Fábula en prosa a tu oído izquierdo

Fábula en prosa a tu oído izquierdo

POR MARIVELL CONTRERAS
Esa mañana de agosto el hombre se levantó más temprano que nunca y mira que nunca ha pasado de las 5 de la mañana sin poner los pies en la tierra. Pero ese lunes tenía una razón muy especial, iba a cumplir su sueño principal, construirse una casa nueva. El hombre no quería mudarse de lugar. Iba a quedarse en el mismo punto del mundo donde nació, creció y se hizo joven y hombre responsable.

Había ido acumulando durante muchos años pequeñas y constantes sumas de dinero de sus jornales como campesino y de las ventas que hacía de sus cosechas.

Preciosa madera procedente de árboles que había talado ó conseguido en permuta, cortado y pulido era el material que habría de utilizar.

Como complementos básicos para el trabajo que tenía  por delante, una funda de papel de estraza llena de largos clavos con cabezas relucientes y su martillo.

El hombre no quería hacer una mansión, sino una casa sencilla de madera nueva con la cual sustituiría la casita vieja y humilde que había heredado de sus padres y donde aún vivía.

Apenas había salido el sol ya había levantado la casita que anhelaba, la madera de color natural adornada con las cabezas brillantes de los clavos que la sostenían la convirtieron en una acontecimiento a sus ojos  y a los de los curiosos que pasaban solo para  ver la novedad.

Orgulloso y temeroso.

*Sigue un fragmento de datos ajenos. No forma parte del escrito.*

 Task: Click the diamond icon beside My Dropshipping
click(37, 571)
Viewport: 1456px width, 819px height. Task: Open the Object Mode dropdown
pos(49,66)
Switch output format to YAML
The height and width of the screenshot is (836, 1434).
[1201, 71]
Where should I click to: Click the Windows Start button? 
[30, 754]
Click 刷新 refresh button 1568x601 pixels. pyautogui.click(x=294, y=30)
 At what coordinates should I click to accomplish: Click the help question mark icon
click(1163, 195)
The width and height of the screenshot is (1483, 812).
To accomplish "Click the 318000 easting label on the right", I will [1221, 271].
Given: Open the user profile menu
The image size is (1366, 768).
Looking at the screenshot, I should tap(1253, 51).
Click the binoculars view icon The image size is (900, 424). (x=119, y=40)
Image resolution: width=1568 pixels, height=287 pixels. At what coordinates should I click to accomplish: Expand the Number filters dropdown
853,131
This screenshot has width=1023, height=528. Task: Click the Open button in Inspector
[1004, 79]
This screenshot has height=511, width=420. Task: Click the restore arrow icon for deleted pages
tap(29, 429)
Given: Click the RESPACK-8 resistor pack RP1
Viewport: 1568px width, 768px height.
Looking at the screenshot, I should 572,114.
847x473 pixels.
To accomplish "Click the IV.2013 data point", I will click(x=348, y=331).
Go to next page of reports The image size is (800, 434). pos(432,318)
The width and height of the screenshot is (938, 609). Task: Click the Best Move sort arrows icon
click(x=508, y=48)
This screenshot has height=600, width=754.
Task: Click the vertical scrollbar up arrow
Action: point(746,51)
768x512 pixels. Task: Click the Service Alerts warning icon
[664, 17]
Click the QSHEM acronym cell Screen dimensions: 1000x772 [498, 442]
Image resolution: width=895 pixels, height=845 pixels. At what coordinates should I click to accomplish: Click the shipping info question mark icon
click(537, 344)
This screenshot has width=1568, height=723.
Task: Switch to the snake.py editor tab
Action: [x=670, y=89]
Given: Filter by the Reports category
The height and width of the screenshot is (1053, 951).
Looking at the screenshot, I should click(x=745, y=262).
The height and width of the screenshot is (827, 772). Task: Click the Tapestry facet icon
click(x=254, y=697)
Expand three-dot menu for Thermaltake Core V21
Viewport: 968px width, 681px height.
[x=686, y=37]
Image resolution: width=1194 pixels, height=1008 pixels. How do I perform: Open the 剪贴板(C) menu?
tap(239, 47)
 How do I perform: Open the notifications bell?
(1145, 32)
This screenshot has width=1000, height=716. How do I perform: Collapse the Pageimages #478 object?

O mejor digamos, consciente del privilegio que Dios le había permitido y sintiéndose un poco culpable por haber concebido y conseguido cumplir  su deseo sin ayuda de nadie, el hombre cayó en la tentación de darle participación a los demás.

¿Qué le parece mi nueva casa?, preguntaba una y otra vez.

“Está bonita, pero si fuera más alta”, le respondió un obrero y continúo su camino.

“Yo la veo bien, pero si fuera el techo de dos aguas”, le dijo el albañil de la aldea.

“Si está bien, pero si fuera más bajita…”, comentó distraído un enano que pasaba.

Y, así sucedió que uno y una tras otro y otra le fueron objetando para que la pusiera más para la derecha, más a la izquierda, con una sola ventana, con dos puertas, más para adelante y más para atrás…

Hasta que al final  de la tarde un montón de madera cansada y mil veces traspasada se alzaba a un lado de los palos heridos una y otra vez con los clavos que tantas veces entraron y salieron en su cuerpo hasta dejarlos desnudos y desolados, sin razón para estar así   levantados.

En una piedra casi frontal al triste espectáculo estaba el hombre desconcertado y frustrado. Había logrado lo que se había propuesto y lo había destruido para complacer el parecer de los demás.

Esta historia me la contó una y otra vez durante toda mi vida, mi madre.  Repitiéndonos con su sabiduría campesina una moraleja que asumimos desde siempre como una verdad absoluta: “La casa del pueblo nunca se termina”.